To whom be glory and dominion, for ever and ever. Amen.


SERMON II.

Psalm 2:5.

Behold I was shapen in iniquity, and in Sin did my mother Conceive me.


The knowledge of our fall in Adam, and of the dreadful consequences of it, and our recovery by Christ, are the two great hinges, whereon the whole structure of the Christian religion moves, and which go linked together, as it were, hand in hand. As the former cannot be thoroughly understood without taking a survey of the latter, so the latter cannot be laid hold on without a sound knowledge of the former.
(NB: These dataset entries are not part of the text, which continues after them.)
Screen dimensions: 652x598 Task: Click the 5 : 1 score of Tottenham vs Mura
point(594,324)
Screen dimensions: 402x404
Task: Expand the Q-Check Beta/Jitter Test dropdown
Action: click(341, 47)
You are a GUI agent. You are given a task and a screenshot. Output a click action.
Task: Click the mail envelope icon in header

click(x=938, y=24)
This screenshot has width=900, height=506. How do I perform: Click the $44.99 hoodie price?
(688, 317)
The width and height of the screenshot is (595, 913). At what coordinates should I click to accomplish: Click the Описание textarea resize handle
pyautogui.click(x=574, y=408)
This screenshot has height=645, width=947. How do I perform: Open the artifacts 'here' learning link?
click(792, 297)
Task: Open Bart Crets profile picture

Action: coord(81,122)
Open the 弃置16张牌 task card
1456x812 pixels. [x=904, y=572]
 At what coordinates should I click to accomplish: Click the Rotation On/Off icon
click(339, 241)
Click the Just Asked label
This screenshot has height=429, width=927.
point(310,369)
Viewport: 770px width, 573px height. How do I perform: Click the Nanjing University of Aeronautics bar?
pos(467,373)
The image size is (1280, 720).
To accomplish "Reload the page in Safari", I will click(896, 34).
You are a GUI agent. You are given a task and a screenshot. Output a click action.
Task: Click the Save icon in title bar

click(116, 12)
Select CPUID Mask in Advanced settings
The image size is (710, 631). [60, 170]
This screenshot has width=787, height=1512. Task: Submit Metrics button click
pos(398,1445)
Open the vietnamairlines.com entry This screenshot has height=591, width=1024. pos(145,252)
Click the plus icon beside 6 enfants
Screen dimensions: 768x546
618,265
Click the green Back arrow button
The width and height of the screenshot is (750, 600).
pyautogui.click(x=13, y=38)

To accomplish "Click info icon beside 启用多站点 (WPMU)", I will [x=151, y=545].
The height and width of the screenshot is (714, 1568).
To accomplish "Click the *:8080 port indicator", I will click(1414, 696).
It is therefore of very great importance and concern to us, both to be established in the belief of the doctrine, and to acquaint ourselves with the nature of original sin: and as the province assigned me is to be assisting herein; I proposed to consider the two parts of original sin, that which is imputed to us, and that which is inherent in us, a little distinctly. The former of these was the subject of my preceding discourse, where I endeavoured to prove, that the first man's disobedience is imputed to us, and to vindicate the justice and equity of it. And I am now to consider the other part of original sin, namely, the corruption of nature which is derived to us from him. And, that I may render the words that have been read subservient to this purpose, I shall, through divine assistance, inquire into the true meaning of them; and then endeavour to open and vindicate the great truth contained in them.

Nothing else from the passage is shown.